Collected data:
--

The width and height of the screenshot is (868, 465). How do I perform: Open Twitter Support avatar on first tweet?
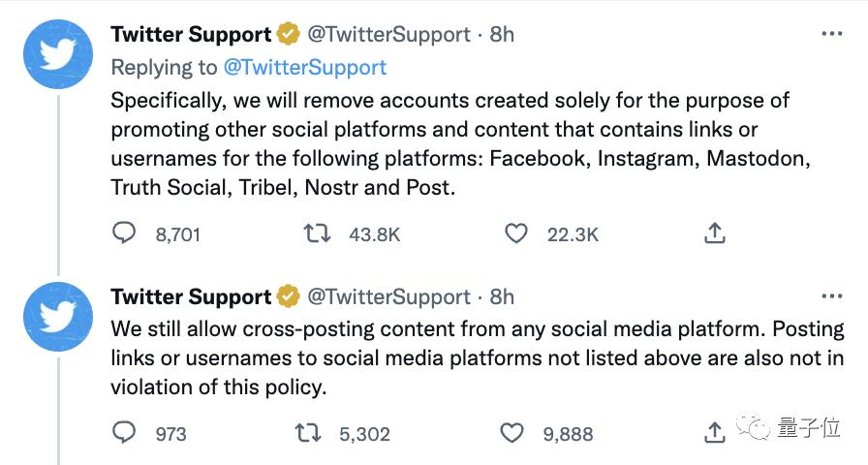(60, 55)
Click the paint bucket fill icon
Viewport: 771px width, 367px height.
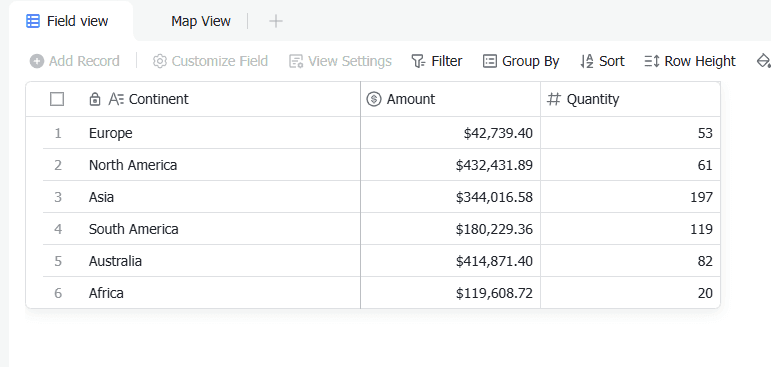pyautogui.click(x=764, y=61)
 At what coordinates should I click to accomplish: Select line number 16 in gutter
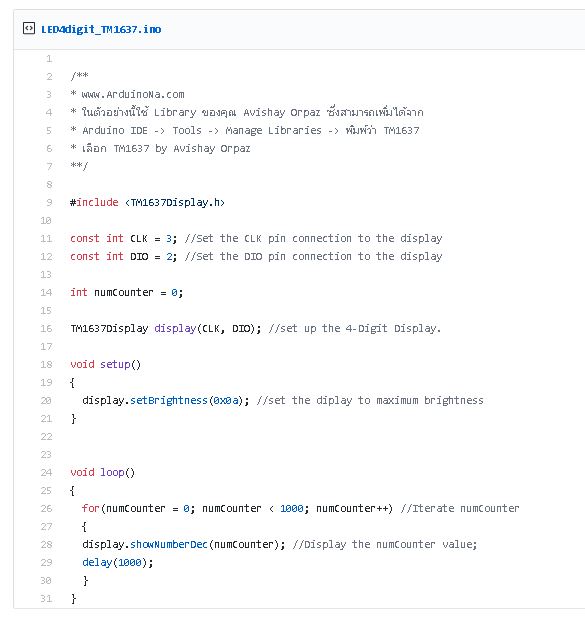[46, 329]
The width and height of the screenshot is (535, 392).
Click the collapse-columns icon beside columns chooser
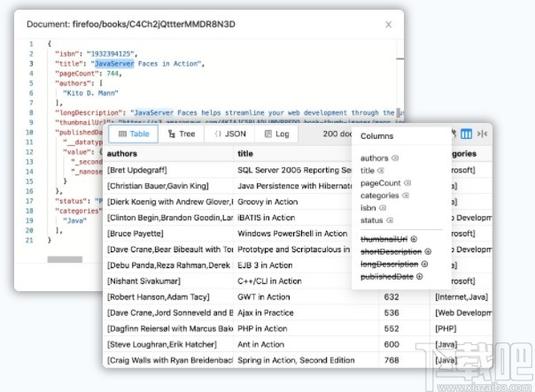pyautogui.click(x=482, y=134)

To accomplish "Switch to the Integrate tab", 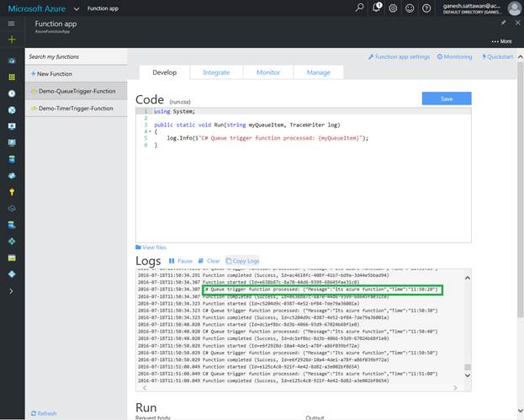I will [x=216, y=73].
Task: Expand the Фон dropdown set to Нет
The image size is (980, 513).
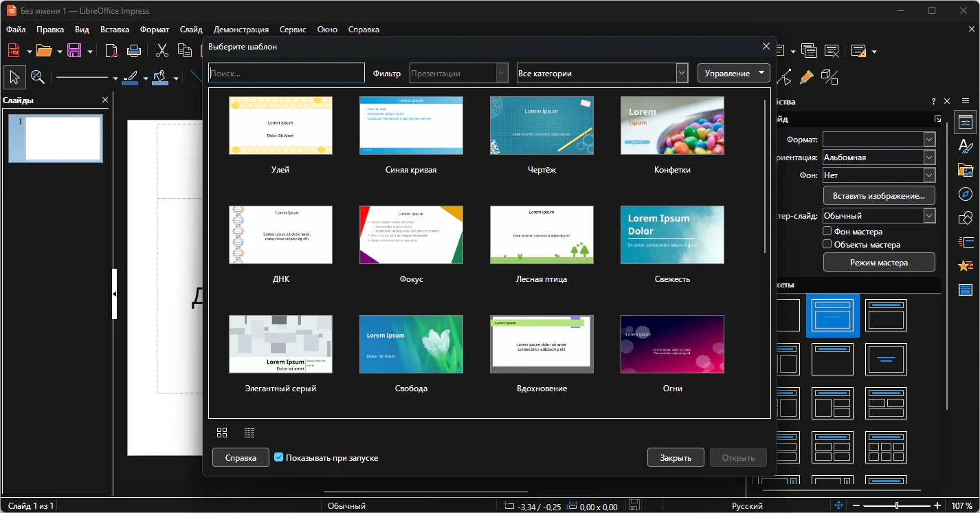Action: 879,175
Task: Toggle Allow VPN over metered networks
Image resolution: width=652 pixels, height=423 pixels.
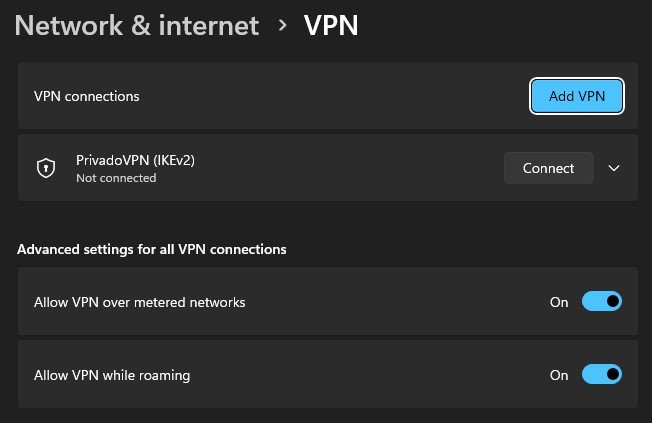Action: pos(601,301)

--

PROBLEM DETAILS ->
Print, without pictures, exactly the lines from the one containing "The image size is (980, 513)." through the final line of the records above.

WRITTEN RESPONSE ->
The image size is (980, 513).
Action: 879,175
Task: Toggle Allow VPN over metered networks
Image resolution: width=652 pixels, height=423 pixels.
Action: pos(601,301)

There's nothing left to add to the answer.